Is Linux a desktop operating system?

Thomas Kaiser thomas at kaiser.linux-site.net
Fri May 27 07:37:59 UTC 2005


Hello

> The Second problem hinders the corporate market:
> Accountablity and support. If it breaks, who is going to fix it? This
> is still a major problem for alot of reasons. Tech support from
> distrobutions, internal support, training and certification all need
> more work before linux can really be used as a business desktop.
> 
But, I think this is somehow missunderstand in the business world. If I 
pay something for a product, I will have support if something breaks. Is 
this really true?

I would say if you install Linux for free, you get support for free :-)
OR make a support contract with a local Linux company.

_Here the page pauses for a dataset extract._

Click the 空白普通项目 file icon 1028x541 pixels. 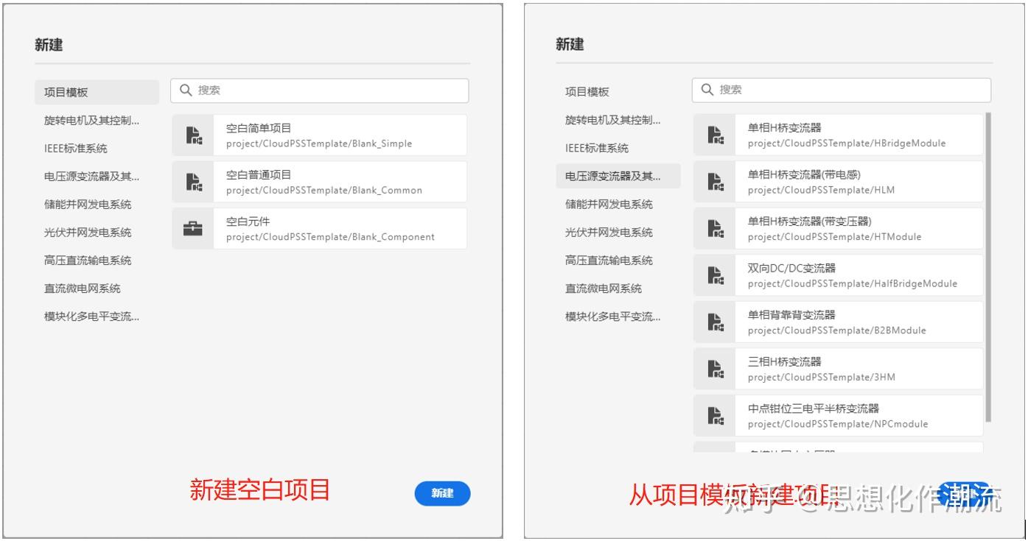tap(193, 181)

I have a nice example about support of commercial Products:
I programm PLCs and for this there is a windows IDE. I used the version 
y IDE from a manufacturer and found a bug in the compiler which broke my 
project. I reported this to the manufacturer and waited. After a week or 
two I got the answer that they know this problem, but they don't fix it 
for version y, because they are working on version z at the moment and 
in version z the problem will be solved. So I am really stuck. Version y 
breaks my project and version z is not out, yet :-|. And I have to buy 
version z if it comes out!!

In the open source world, I could have fix this by myself (if I have the 
skills) or send a bug report to the developer and ask for a patch. And I 
am pretty sure that you will get a patch in less than 3 days.